Rewrite these lines with every instance of "Where should I click to" swapped for "What should I tap to", keeping everything else the same.

Element and text position lines:
=-=-=

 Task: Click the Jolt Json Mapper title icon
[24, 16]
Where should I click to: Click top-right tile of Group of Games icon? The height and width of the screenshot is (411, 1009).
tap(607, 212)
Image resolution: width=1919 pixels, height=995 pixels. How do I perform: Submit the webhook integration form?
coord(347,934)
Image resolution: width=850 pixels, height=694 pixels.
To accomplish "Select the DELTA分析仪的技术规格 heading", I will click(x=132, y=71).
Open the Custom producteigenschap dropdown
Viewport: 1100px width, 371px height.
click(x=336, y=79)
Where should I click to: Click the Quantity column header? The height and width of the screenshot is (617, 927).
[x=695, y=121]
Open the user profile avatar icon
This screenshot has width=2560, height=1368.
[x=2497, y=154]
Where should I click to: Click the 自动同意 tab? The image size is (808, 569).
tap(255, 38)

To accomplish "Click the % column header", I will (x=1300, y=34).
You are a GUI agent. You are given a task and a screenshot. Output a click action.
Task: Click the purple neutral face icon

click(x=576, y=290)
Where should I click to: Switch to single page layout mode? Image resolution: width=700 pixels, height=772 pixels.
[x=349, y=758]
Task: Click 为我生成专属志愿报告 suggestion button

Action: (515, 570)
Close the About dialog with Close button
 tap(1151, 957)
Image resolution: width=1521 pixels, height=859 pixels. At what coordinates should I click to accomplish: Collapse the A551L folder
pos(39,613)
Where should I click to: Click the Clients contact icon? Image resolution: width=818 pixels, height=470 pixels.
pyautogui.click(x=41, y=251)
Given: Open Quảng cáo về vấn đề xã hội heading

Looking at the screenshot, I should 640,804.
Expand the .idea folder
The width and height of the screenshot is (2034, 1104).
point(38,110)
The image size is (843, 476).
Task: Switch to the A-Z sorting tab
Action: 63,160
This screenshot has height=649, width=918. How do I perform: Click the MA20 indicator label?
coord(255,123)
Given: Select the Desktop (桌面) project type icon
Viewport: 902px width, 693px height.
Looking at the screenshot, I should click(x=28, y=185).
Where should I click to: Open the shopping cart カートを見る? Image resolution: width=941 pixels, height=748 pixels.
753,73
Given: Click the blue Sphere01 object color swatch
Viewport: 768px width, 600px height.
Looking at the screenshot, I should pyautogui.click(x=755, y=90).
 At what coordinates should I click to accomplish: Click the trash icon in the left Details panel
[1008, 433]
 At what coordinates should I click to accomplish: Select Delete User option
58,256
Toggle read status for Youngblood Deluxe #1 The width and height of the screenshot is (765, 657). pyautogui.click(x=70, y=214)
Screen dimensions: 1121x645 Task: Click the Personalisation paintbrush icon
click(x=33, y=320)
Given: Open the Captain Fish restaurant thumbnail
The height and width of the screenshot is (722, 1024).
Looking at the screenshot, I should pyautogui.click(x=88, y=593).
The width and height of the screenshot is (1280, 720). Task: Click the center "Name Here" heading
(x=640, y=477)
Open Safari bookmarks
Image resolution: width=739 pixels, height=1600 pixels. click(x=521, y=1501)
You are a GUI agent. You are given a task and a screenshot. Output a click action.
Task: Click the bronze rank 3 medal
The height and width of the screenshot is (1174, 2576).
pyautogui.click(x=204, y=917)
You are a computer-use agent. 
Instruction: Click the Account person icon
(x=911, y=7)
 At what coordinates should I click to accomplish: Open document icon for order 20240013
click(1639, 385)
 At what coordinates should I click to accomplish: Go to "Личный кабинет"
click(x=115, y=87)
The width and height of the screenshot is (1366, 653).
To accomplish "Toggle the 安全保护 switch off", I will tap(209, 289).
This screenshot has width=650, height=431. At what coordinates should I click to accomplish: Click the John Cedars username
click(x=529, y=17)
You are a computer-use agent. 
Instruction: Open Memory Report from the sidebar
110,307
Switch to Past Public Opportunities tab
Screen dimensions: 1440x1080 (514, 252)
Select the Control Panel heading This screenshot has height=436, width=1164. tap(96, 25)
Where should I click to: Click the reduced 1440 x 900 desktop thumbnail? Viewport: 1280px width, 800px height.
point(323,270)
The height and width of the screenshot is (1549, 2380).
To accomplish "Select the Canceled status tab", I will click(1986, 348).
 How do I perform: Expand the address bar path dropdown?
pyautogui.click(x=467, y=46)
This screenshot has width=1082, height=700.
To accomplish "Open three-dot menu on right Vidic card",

=-=-=

**RESPONSE:**
 Task: Click the Jolt Json Mapper title icon
[24, 16]
What should I tap to: Click top-right tile of Group of Games icon? The height and width of the screenshot is (411, 1009).
tap(607, 212)
Image resolution: width=1919 pixels, height=995 pixels. How do I perform: Submit the webhook integration form?
coord(347,934)
Image resolution: width=850 pixels, height=694 pixels.
To accomplish "Select the DELTA分析仪的技术规格 heading", I will click(x=132, y=71).
Open the Custom producteigenschap dropdown
Viewport: 1100px width, 371px height.
click(x=336, y=79)
What should I tap to: Click the Quantity column header? The height and width of the screenshot is (617, 927).
[x=695, y=121]
Open the user profile avatar icon
This screenshot has width=2560, height=1368.
[x=2497, y=154]
What should I tap to: Click the 自动同意 tab? The image size is (808, 569).
tap(255, 38)

To accomplish "Click the % column header", I will (x=1300, y=34).
You are a GUI agent. You are given a task and a screenshot. Output a click action.
Task: Click the purple neutral face icon

click(x=576, y=290)
What should I tap to: Switch to single page layout mode? Image resolution: width=700 pixels, height=772 pixels.
[x=349, y=758]
Task: Click 为我生成专属志愿报告 suggestion button

Action: (515, 570)
Close the About dialog with Close button
 tap(1151, 957)
Image resolution: width=1521 pixels, height=859 pixels. At what coordinates should I click to accomplish: Collapse the A551L folder
pos(39,613)
What should I tap to: Click the Clients contact icon? Image resolution: width=818 pixels, height=470 pixels.
pyautogui.click(x=41, y=251)
Given: Open Quảng cáo về vấn đề xã hội heading

Looking at the screenshot, I should 640,804.
Expand the .idea folder
The width and height of the screenshot is (2034, 1104).
point(38,110)
The image size is (843, 476).
Task: Switch to the A-Z sorting tab
Action: 63,160
This screenshot has height=649, width=918. How do I perform: Click the MA20 indicator label?
coord(255,123)
Given: Select the Desktop (桌面) project type icon
Viewport: 902px width, 693px height.
Looking at the screenshot, I should click(x=28, y=185).
What should I tap to: Open the shopping cart カートを見る? Image resolution: width=941 pixels, height=748 pixels.
753,73
Given: Click the blue Sphere01 object color swatch
Viewport: 768px width, 600px height.
Looking at the screenshot, I should pyautogui.click(x=755, y=90).
 At what coordinates should I click to accomplish: Click the trash icon in the left Details panel
[1008, 433]
 At what coordinates should I click to accomplish: Select Delete User option
58,256
Toggle read status for Youngblood Deluxe #1 The width and height of the screenshot is (765, 657). pyautogui.click(x=70, y=214)
Screen dimensions: 1121x645 Task: Click the Personalisation paintbrush icon
click(x=33, y=320)
Given: Open the Captain Fish restaurant thumbnail
The height and width of the screenshot is (722, 1024).
Looking at the screenshot, I should pyautogui.click(x=88, y=593).
The width and height of the screenshot is (1280, 720). Task: Click the center "Name Here" heading
(x=640, y=477)
Open Safari bookmarks
Image resolution: width=739 pixels, height=1600 pixels. click(x=521, y=1501)
You are a GUI agent. You are given a task and a screenshot. Output a click action.
Task: Click the bronze rank 3 medal
The height and width of the screenshot is (1174, 2576).
pyautogui.click(x=204, y=917)
You are a computer-use agent. 
Instruction: Click the Account person icon
(x=911, y=7)
 At what coordinates should I click to accomplish: Open document icon for order 20240013
click(1639, 385)
 At what coordinates should I click to accomplish: Go to "Личный кабинет"
click(x=115, y=87)
The width and height of the screenshot is (1366, 653).
To accomplish "Toggle the 安全保护 switch off", I will tap(209, 289).
This screenshot has width=650, height=431. At what coordinates should I click to accomplish: Click the John Cedars username
click(x=529, y=17)
You are a computer-use agent. 
Instruction: Open Memory Report from the sidebar
110,307
Switch to Past Public Opportunities tab
Screen dimensions: 1440x1080 (514, 252)
Select the Control Panel heading This screenshot has height=436, width=1164. tap(96, 25)
What should I tap to: Click the reduced 1440 x 900 desktop thumbnail? Viewport: 1280px width, 800px height.
point(323,270)
The height and width of the screenshot is (1549, 2380).
To accomplish "Select the Canceled status tab", I will click(1986, 348).
 How do I perform: Expand the address bar path dropdown?
pyautogui.click(x=467, y=46)
This screenshot has width=1082, height=700.
To accomplish "Open three-dot menu on right Vidic card",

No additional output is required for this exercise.